A team member examines airborne LiDAR survey data gathered in Tonga. Credit: SPC.
Experts from across the Pacific community gathered in Fiji recently to discuss ways to strengthen LiDAR capabilities.
LiDAR scanning is becoming increasingly important to the Pacific Islands community for generating terrain models and 3D maps that help to support risk assessment and decision-making.
But according to The Pacific Community (SPC), “LiDAR coverage across the Pacific remains uneven, and different approaches to procurement, data quality and application vary significantly, thus creating challenges for coordinated investment and effective regional planning”.
That’s why representatives from the island nations’ meteorological services, disaster management offices, and lands and survey departments met with regional organisations, development partners and technical experts on 20 April in Nadi, Fiji, for a one-day seminar.
A high-resolution photo captured during the LiDAR survey in Tonga. Credit: SPC.

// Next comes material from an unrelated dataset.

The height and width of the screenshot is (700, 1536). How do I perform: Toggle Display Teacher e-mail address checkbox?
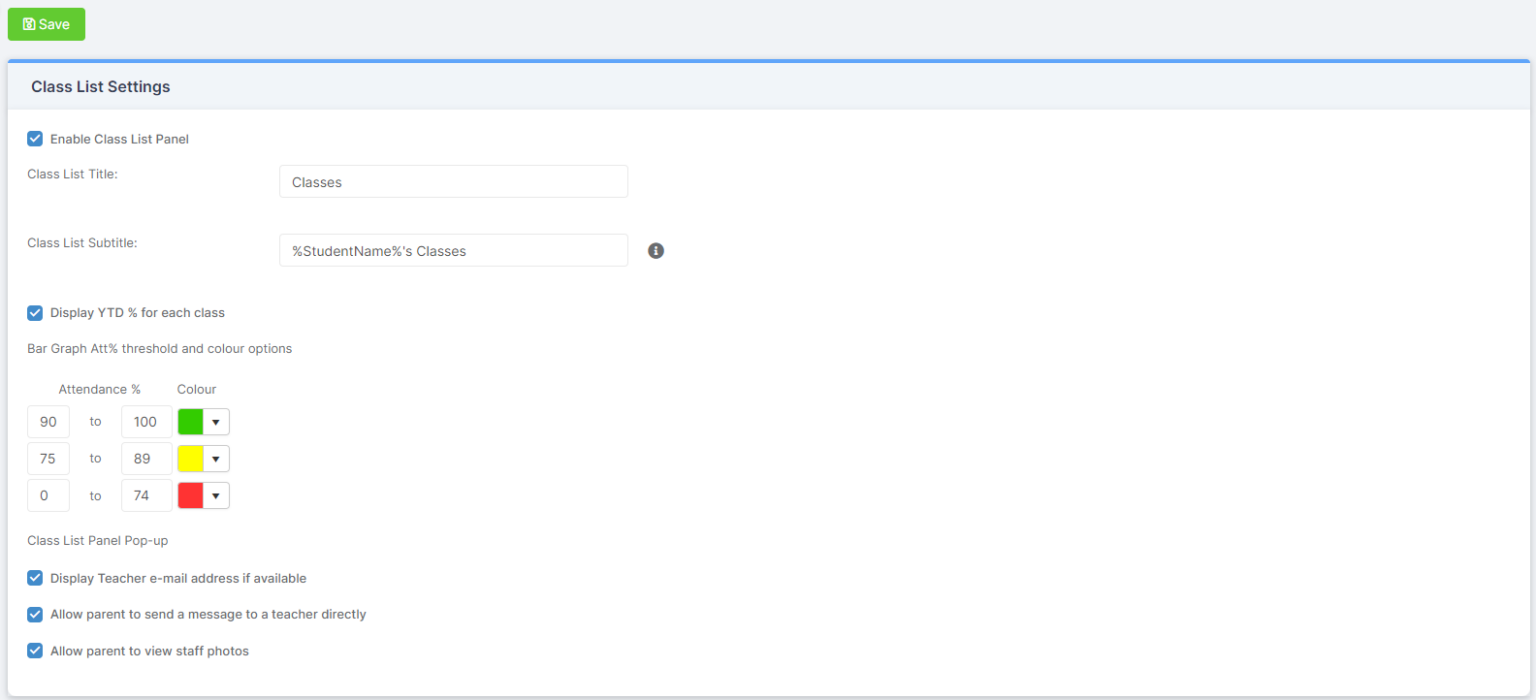[x=35, y=578]
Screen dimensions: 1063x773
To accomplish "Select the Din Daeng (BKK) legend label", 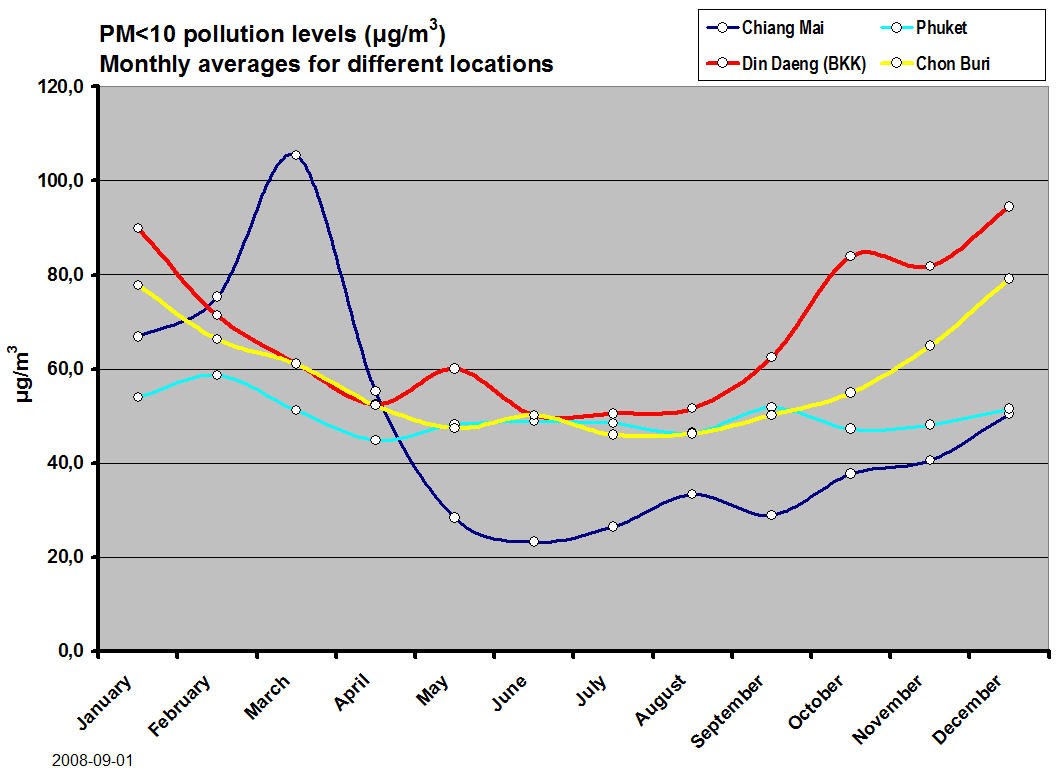I will coord(804,64).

The aim of the event was to strengthen national decision-making on LiDAR investments and informing future funding and partnership opportunities.
“In a region facing rising seas, the difference between a community with feet in water and one on a five-metre hill is the difference between manageable risk and existential risk,” said Litea Biukoto, Deputy Director of the Disaster and Water Resilience Programme with the SPC.
“We can’t make responsible adaptation decisions if our elevation baseline can’t tell us which is which.”
Regional co-ordination
The one-day consultation identified the need to develop a regional LiDAR decision‑support and prioritisation guideline.
Such a guideline would support national decision‑making while providing a common reference framework for regional co-ordination, investment planning and resource mobilisation.
Discussion focused on strategic and decision‑support considerations, specifically on how LiDAR survey can best support and inform early warning systems, disaster risk reduction and climate adaptation, rather than detailed technical specifications.
Technical challenges related to data quality, standards and consistency were identified for follow‑up actions.
“We all know how incredibly impactful sea-level rise is becoming and is going to be,” said UNDP Technical Specialist consultant, Arthur Webb.
Arthur Webb, UNDP Technical Specialist consultant. Credit: SPC.
“It won’t stop for hundreds of years (from) now, and we have to start to adapt in a rational and practical way,” he added.
“The only way we can do that is if we prepare ourselves by understanding the problem very accurately and knowing exactly how to use our limited resources in the most strategic way.”
The event was convened by SPC with support from Secretariat of the Pacific Regional Environment Programme (SPREP) through the Weather Ready Pacific (WRP) program, and in coordination with the United Nations Development Programme (UNDP), the Pacific Regional Disaster and Emergency Managers Meeting (PRDEMM), the Pacific Geospatial and Surveying Council (PGSC), and the Pacific Islands Marine and Ocean Services (PIMOS) panel.